*DATA FOR THE TASK:*
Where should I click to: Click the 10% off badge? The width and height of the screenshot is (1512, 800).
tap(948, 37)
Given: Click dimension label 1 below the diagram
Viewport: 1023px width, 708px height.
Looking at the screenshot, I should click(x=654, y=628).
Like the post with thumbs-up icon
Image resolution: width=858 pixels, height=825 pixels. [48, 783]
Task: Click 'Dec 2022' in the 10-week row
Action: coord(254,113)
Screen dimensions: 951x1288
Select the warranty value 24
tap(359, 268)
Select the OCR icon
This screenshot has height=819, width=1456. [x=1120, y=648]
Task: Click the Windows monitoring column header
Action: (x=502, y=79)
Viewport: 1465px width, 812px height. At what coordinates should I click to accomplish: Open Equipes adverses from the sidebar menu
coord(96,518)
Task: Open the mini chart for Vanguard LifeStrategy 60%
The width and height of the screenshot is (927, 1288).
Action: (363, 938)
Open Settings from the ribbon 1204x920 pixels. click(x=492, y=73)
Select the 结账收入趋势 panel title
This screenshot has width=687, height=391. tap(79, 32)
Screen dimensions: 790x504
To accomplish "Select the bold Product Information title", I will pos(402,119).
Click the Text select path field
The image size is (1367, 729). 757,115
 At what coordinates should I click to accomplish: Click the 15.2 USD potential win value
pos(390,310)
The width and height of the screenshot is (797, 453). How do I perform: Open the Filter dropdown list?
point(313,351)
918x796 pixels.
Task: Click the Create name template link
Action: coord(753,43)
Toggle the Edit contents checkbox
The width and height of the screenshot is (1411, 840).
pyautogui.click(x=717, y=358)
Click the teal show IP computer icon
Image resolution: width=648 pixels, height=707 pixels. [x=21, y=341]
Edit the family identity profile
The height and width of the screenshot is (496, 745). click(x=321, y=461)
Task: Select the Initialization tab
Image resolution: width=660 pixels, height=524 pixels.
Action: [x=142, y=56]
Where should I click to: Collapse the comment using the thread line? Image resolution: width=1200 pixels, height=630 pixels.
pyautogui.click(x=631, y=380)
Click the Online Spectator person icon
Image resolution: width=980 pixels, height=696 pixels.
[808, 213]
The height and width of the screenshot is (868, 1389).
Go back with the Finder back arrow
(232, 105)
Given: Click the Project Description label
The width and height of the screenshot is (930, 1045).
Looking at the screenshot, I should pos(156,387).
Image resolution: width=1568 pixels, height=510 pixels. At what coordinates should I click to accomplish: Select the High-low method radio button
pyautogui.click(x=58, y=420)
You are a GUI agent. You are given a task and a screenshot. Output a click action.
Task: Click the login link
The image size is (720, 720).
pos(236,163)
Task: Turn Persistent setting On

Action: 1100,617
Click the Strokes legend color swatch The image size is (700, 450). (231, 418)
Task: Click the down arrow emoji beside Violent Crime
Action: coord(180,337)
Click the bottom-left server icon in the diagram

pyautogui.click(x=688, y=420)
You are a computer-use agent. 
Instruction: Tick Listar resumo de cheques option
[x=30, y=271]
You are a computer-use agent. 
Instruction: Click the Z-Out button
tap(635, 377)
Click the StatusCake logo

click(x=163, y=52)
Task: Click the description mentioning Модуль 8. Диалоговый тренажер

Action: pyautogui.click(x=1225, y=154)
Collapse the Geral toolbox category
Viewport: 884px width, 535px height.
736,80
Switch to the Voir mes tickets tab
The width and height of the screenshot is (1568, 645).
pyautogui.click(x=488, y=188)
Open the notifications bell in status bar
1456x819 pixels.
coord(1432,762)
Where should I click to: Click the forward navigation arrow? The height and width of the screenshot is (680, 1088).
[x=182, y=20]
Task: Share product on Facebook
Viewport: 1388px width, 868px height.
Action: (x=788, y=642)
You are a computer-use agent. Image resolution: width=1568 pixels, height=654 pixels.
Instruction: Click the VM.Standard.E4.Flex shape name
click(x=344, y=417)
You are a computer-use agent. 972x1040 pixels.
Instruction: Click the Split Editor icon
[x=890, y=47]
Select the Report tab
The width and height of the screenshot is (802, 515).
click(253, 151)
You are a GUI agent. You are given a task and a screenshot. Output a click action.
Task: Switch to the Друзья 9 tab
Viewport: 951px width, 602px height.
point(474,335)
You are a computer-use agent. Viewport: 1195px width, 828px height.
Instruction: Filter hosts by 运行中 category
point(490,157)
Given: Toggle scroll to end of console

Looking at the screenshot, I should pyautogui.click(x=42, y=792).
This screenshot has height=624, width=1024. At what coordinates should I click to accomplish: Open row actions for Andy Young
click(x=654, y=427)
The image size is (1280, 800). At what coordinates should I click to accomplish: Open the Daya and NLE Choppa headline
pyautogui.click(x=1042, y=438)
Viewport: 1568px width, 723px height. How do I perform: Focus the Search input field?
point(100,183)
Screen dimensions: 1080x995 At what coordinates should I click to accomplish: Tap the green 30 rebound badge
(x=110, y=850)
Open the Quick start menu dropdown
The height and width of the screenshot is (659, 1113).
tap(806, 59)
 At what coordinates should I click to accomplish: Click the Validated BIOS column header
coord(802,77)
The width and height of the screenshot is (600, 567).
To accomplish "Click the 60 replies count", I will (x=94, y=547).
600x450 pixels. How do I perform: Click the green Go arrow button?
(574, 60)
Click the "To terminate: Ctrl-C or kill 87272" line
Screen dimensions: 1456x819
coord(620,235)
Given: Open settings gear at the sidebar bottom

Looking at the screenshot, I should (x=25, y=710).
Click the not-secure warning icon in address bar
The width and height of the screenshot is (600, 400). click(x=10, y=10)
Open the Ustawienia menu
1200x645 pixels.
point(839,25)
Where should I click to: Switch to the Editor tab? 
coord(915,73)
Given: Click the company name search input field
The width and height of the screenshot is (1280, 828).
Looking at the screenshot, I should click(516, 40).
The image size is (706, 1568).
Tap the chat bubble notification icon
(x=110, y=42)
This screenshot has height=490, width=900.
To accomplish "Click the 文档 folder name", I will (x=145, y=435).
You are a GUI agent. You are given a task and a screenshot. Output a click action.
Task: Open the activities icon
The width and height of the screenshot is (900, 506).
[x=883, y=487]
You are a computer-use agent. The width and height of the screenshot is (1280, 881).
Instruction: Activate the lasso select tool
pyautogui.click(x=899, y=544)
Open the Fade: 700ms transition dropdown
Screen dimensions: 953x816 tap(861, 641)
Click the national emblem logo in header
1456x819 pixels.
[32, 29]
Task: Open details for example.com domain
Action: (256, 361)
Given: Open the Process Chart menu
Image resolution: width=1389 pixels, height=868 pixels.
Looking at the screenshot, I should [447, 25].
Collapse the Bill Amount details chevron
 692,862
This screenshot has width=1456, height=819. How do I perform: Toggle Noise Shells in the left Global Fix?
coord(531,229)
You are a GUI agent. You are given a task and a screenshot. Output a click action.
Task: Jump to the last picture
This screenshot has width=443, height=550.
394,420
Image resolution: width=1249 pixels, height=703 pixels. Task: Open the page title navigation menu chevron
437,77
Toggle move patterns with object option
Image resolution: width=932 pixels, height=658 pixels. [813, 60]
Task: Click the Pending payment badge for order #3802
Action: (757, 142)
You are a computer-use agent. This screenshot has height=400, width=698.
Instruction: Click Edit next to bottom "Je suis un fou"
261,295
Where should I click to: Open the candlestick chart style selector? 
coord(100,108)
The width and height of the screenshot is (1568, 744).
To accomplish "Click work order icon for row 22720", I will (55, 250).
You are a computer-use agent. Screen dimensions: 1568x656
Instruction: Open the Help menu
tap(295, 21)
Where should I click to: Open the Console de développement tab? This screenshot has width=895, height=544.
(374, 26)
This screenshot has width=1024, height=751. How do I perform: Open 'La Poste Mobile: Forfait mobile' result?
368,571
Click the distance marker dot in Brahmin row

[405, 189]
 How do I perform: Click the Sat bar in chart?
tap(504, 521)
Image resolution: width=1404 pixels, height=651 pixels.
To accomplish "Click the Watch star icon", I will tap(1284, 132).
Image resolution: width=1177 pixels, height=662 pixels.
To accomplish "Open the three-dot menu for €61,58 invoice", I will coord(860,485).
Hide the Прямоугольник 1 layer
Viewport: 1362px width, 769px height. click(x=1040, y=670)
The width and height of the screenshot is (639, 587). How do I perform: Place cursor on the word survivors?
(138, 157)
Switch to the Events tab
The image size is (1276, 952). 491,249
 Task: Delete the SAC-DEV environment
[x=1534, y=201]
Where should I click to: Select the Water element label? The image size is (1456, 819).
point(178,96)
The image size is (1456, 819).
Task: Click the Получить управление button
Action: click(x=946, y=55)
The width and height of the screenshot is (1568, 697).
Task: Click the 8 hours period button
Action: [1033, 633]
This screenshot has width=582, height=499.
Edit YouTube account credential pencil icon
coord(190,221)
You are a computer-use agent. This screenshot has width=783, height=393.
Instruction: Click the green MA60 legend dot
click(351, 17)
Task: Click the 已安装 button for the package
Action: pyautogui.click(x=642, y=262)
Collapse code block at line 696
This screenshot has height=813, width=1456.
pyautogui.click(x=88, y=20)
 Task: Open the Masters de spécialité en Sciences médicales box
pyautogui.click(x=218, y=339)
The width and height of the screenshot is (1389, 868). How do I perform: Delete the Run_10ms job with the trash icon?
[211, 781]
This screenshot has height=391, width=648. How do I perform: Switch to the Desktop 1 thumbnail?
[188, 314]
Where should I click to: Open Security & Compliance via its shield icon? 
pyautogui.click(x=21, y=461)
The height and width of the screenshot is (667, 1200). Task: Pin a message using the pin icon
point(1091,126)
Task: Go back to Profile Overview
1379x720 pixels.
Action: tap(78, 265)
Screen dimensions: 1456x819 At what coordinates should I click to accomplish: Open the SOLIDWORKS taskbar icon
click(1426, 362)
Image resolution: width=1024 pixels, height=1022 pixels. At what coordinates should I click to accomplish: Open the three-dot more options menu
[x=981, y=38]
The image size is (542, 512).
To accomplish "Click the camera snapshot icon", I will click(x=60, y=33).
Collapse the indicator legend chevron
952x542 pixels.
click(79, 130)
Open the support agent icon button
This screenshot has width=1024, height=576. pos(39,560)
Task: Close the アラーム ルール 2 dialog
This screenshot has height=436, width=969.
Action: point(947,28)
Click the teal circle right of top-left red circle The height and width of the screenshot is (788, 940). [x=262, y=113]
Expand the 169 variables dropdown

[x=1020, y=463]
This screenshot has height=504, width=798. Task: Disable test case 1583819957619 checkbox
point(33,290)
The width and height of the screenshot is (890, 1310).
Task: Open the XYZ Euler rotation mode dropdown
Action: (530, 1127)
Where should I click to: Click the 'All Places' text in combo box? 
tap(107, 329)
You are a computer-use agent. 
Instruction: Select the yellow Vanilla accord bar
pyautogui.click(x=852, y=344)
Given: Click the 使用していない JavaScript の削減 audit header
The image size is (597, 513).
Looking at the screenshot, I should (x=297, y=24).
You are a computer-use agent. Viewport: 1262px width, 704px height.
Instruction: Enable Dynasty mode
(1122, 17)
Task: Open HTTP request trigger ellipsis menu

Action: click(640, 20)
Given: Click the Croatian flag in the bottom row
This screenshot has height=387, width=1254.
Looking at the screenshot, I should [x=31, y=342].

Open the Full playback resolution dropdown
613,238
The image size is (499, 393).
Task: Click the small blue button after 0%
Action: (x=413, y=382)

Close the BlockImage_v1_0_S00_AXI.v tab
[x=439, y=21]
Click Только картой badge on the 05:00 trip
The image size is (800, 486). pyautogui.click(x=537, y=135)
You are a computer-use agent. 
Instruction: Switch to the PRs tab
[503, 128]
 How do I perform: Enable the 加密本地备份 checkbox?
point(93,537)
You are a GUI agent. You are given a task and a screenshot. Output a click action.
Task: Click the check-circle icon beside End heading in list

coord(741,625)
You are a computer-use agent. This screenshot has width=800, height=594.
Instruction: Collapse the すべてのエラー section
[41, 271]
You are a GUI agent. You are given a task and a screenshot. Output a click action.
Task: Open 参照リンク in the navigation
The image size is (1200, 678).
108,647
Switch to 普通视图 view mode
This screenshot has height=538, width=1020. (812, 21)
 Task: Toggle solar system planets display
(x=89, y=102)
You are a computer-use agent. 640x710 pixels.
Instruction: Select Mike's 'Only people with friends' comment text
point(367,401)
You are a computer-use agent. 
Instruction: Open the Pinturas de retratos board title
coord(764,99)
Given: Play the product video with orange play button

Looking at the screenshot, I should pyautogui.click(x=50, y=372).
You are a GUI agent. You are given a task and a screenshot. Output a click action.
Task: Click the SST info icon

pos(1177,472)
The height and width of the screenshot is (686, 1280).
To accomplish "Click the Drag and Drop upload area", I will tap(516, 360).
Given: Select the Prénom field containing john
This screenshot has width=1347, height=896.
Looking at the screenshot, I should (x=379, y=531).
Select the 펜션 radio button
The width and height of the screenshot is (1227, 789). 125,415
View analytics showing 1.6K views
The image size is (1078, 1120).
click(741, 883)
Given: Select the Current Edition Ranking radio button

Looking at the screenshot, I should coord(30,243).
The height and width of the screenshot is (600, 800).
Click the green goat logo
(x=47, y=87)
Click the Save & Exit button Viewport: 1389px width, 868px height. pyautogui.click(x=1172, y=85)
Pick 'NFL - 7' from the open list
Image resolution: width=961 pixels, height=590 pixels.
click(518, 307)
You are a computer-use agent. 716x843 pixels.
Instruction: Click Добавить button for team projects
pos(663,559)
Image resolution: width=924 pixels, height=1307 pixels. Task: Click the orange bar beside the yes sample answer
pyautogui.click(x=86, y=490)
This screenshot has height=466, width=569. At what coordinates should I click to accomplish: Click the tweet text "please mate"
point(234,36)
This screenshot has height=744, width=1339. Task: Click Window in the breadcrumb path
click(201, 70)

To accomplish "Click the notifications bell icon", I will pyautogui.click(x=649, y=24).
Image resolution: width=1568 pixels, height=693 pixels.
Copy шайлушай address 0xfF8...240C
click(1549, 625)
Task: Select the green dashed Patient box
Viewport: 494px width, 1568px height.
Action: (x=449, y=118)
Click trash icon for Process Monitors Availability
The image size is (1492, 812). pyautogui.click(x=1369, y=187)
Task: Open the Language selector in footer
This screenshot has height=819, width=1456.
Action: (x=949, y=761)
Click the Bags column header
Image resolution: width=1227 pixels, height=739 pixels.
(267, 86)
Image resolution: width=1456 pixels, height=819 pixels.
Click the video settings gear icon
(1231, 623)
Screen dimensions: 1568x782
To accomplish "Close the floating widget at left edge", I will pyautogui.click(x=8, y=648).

*WRITTEN TASK:* Rescale the rows from the line that contains "Viewport: 1568px width, 723px" through the line that contains "point(100,183)", both included, and write out only those lines with the requests unchanged. Multiply each click coordinate in the answers by 1.45 and round it to a whole number, with halves rounded up.

*THE RESULT:*
Viewport: 1568px width, 723px height. How do I perform: Focus the Search input field?
point(145,265)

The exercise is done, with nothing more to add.